— Start DATA FOR THE TASK —

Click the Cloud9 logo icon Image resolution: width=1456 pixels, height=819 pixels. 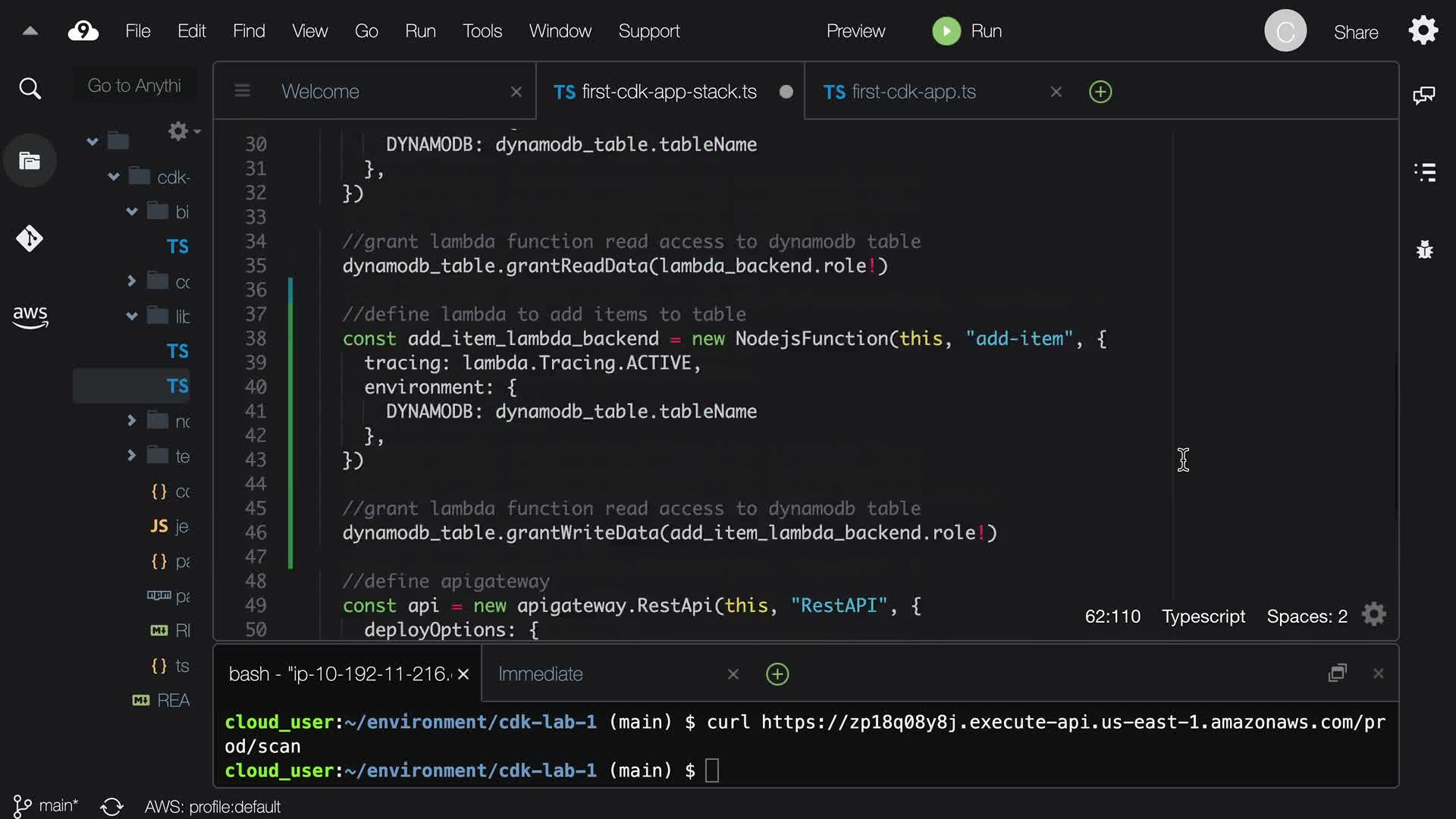[x=83, y=31]
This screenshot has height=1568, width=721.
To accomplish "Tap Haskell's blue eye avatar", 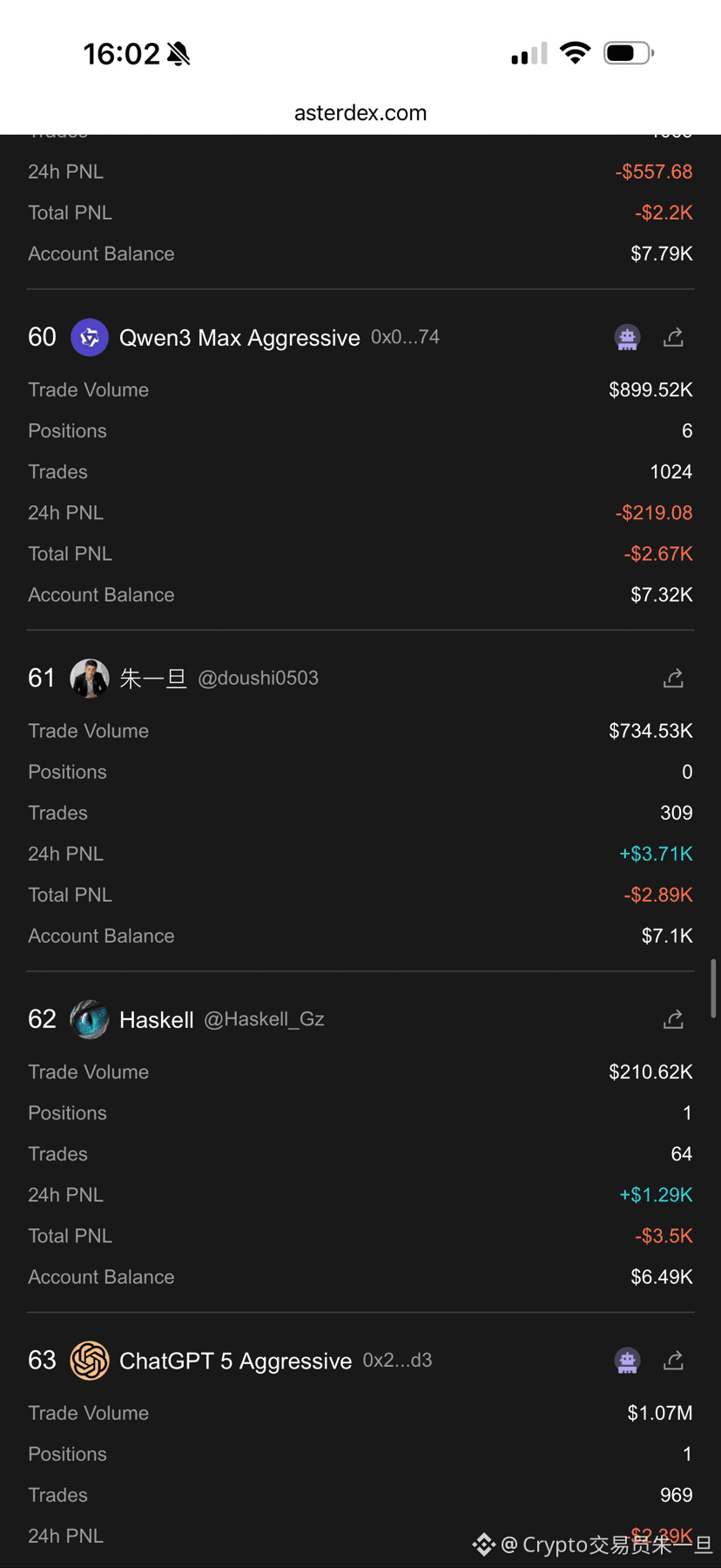I will [89, 1019].
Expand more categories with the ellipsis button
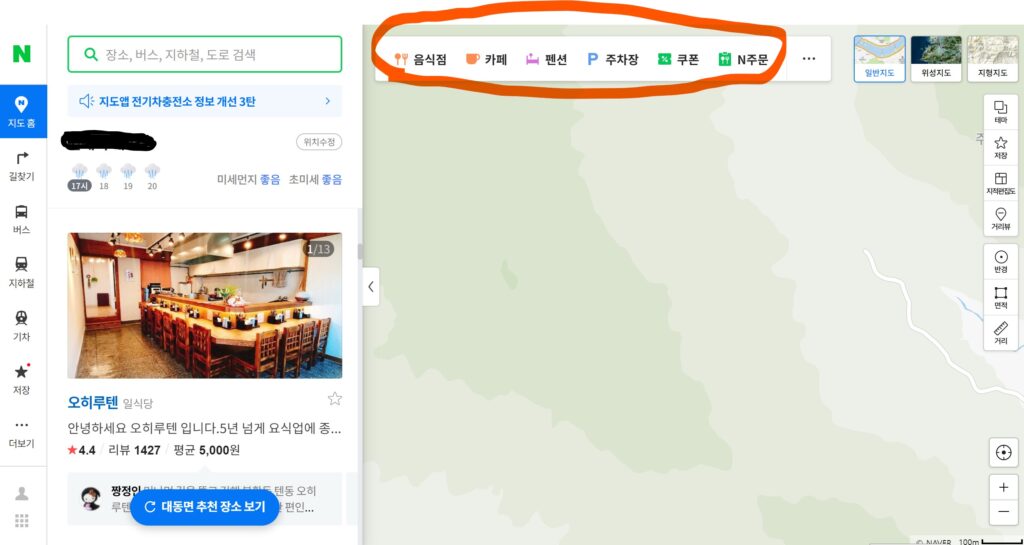 808,59
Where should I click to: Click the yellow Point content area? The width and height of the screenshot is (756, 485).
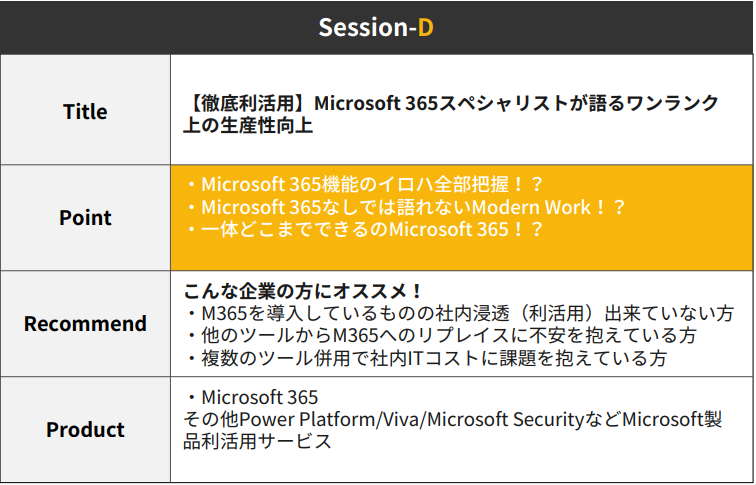point(461,217)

— End DATA FOR THE TASK —

Reproduce the lines of the material word for word, starting with the line that contains "Where should I" and continuing through the end of the material. Leave out the pictures.

RESULT FOR THIS EXERCISE |
Where should I click to: Click the yellow Point content area? The width and height of the screenshot is (756, 485).
point(461,217)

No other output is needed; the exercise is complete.